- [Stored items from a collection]

☆ ☆ ☆ ☆ ☆

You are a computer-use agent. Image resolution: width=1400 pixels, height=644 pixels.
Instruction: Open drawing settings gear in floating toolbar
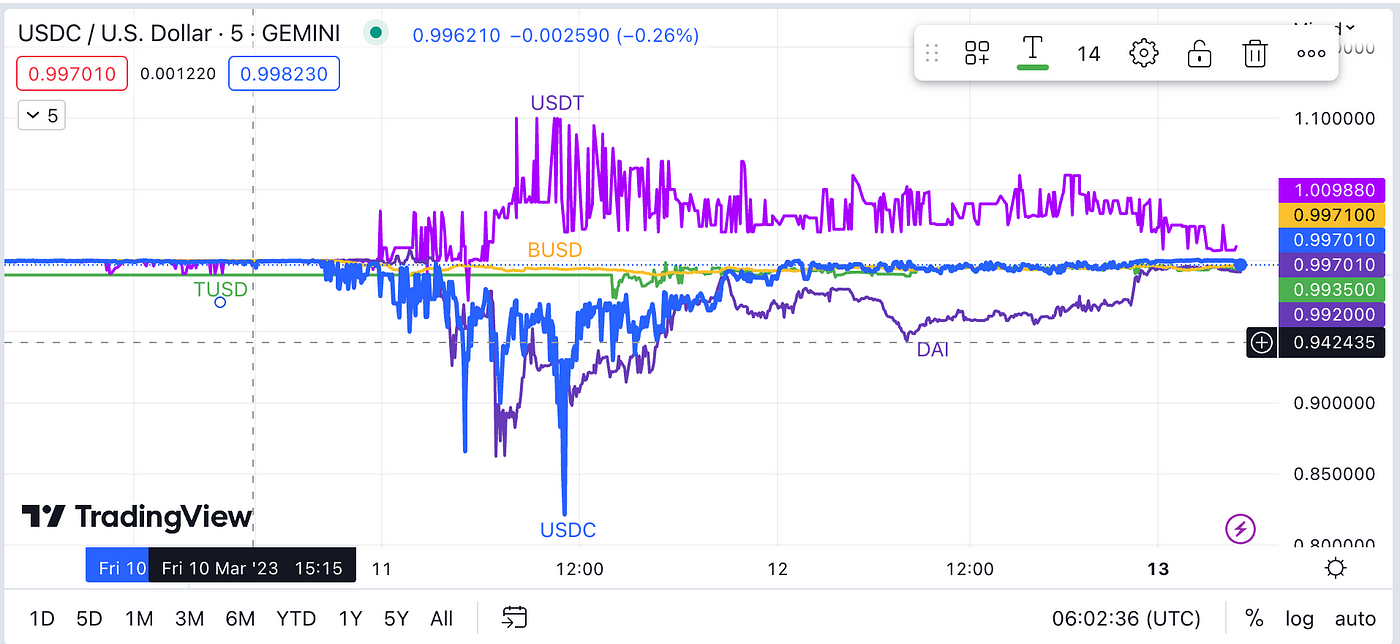pyautogui.click(x=1143, y=53)
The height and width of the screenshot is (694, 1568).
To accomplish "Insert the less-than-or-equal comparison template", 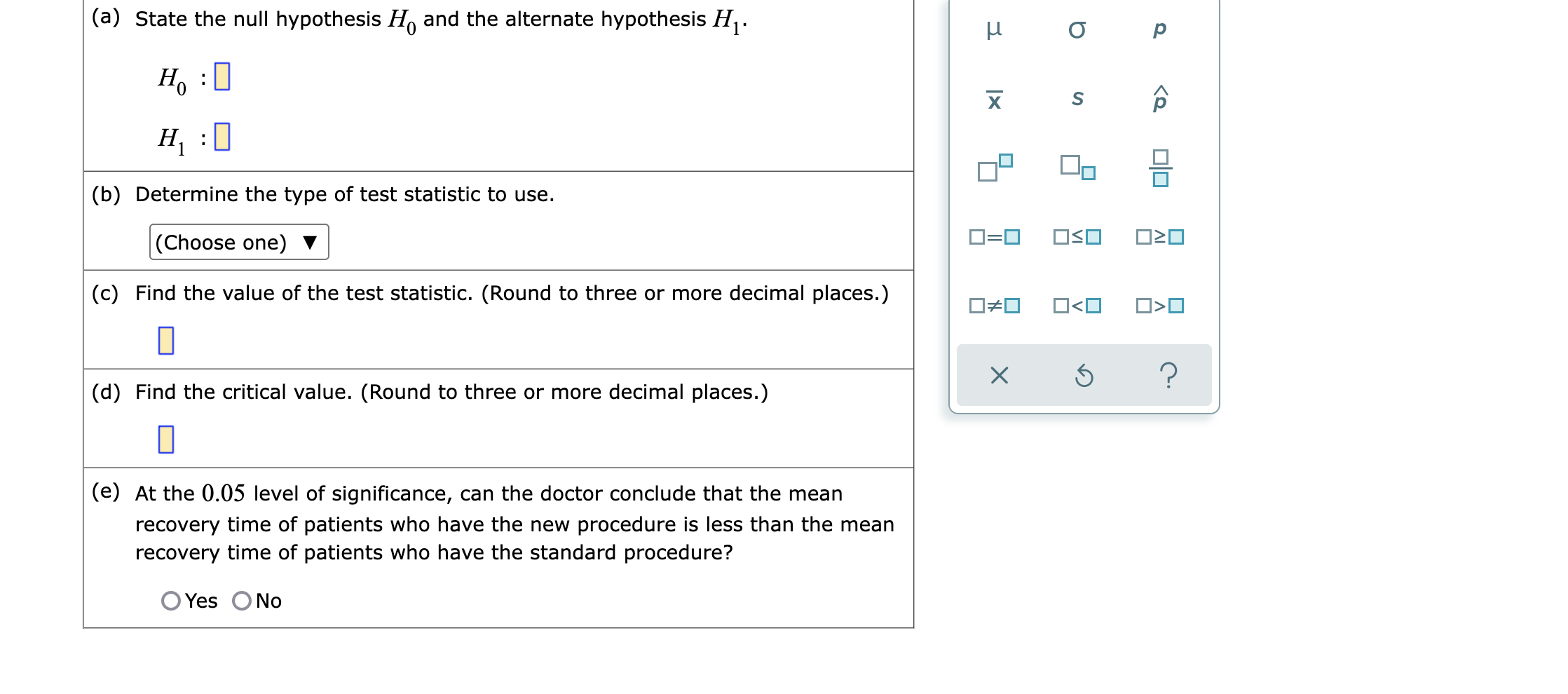I will pos(1078,237).
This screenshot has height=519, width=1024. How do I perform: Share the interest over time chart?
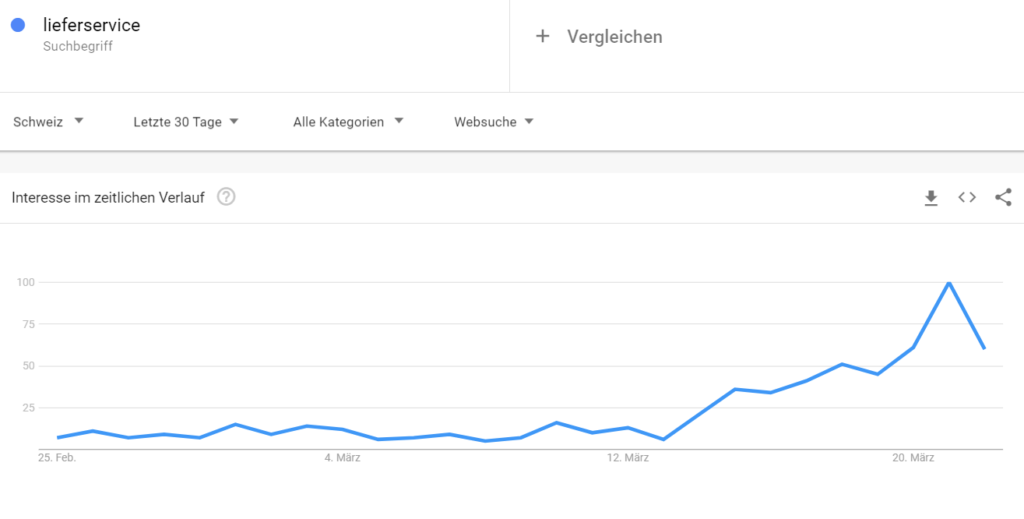(1003, 198)
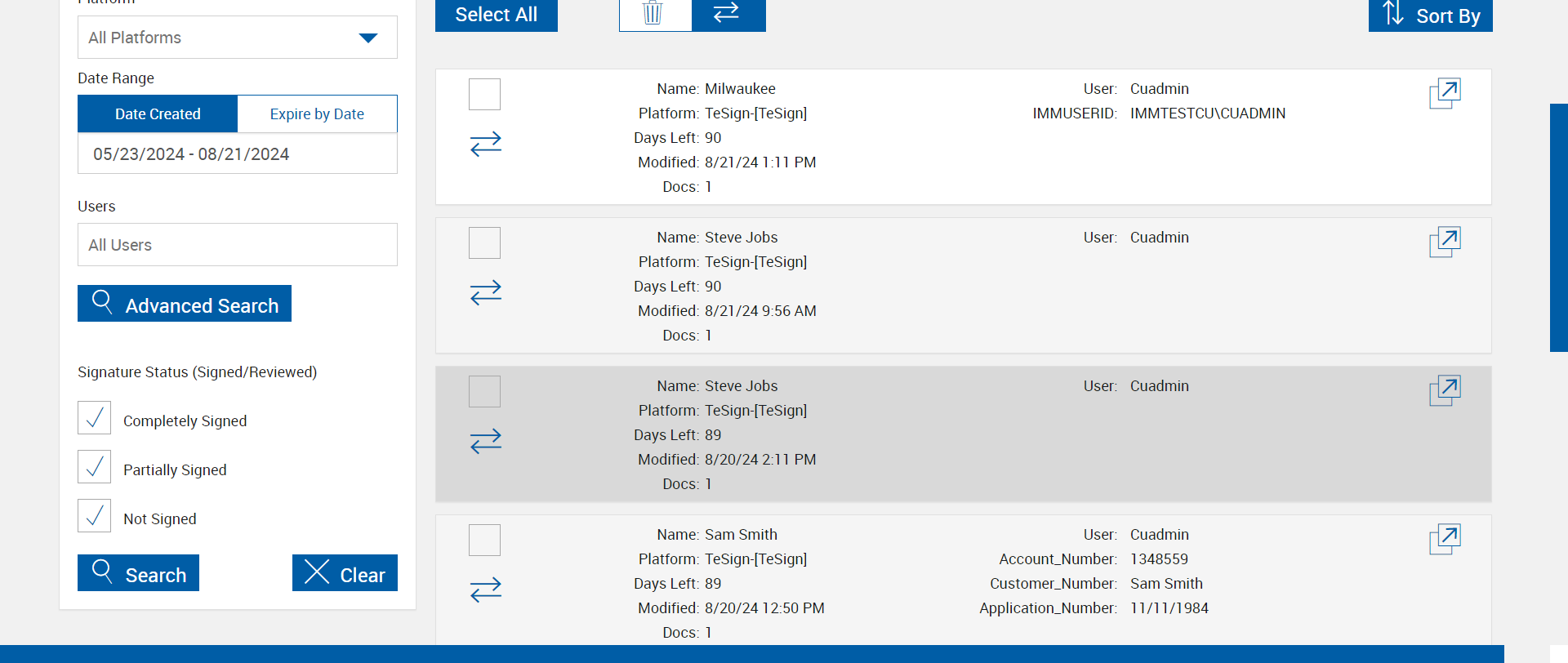
Task: Click the date range input field
Action: [237, 154]
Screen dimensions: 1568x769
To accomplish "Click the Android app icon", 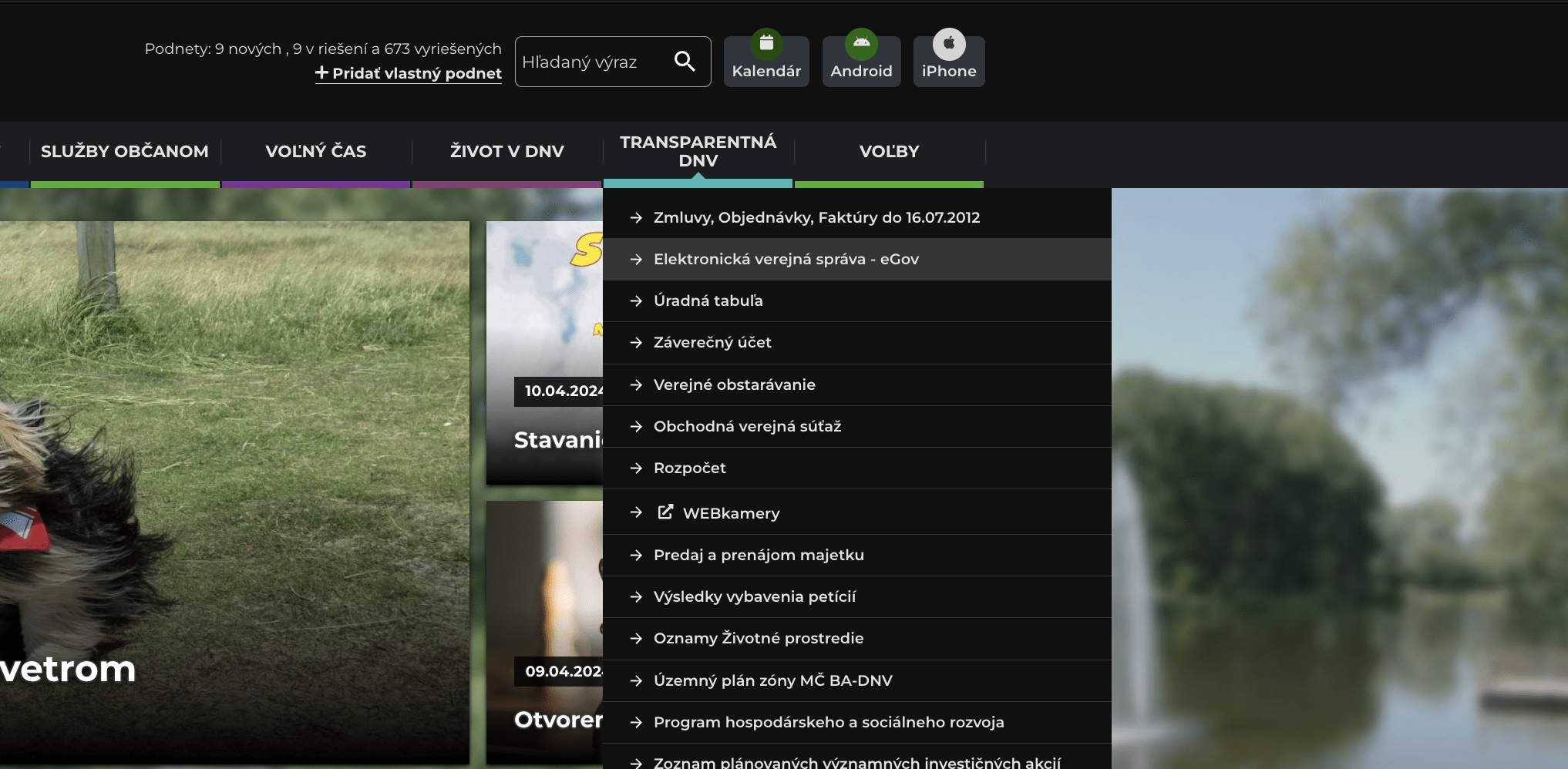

☆ ☆ ☆ ☆ ☆

Exactly as written, restate the lines from the one that contains "Screen dimensions: 1568x769" through the final line of the data, both ends included, but leave out the pictures.

Screen dimensions: 1568x769
To accomplish "Click the Android app icon", 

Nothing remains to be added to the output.